What to produce: Copy each line below in which the word "agent" occurs.

Available records:
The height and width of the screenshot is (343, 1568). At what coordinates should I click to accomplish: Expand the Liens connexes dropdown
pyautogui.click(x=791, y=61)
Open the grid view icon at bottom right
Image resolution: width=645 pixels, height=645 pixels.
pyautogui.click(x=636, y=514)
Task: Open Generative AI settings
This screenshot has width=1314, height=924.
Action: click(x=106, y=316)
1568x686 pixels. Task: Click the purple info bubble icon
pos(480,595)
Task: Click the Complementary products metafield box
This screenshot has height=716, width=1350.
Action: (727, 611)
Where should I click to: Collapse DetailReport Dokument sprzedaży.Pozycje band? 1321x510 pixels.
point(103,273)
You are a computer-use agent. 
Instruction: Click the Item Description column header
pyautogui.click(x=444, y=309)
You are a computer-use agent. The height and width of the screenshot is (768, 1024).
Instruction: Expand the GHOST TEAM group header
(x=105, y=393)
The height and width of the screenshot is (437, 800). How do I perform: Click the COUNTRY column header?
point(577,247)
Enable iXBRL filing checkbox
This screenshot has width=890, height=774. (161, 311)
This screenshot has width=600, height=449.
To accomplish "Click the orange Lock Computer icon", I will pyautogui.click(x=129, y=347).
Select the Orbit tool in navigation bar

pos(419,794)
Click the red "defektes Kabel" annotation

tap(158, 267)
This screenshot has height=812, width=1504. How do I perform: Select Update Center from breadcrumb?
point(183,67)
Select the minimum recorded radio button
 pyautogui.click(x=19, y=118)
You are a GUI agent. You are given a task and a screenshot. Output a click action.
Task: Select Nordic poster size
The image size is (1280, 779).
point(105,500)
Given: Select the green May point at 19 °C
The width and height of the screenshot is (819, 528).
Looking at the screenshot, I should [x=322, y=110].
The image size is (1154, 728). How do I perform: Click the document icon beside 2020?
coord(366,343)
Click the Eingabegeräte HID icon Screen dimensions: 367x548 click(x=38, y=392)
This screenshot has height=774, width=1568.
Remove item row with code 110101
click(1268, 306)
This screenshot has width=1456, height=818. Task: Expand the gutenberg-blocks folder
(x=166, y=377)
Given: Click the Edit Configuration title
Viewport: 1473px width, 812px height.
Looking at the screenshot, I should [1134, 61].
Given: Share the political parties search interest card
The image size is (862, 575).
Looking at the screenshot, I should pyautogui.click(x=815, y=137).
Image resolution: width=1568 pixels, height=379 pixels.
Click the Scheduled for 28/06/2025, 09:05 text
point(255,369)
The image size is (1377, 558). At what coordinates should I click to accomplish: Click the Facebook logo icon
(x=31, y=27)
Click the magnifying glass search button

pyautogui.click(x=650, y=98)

Reply:
You are a computer-use agent. 
You are a computer-use agent. The height and width of the screenshot is (768, 1024).
You are a GUI agent. You are given a task and a screenshot. Output a click action.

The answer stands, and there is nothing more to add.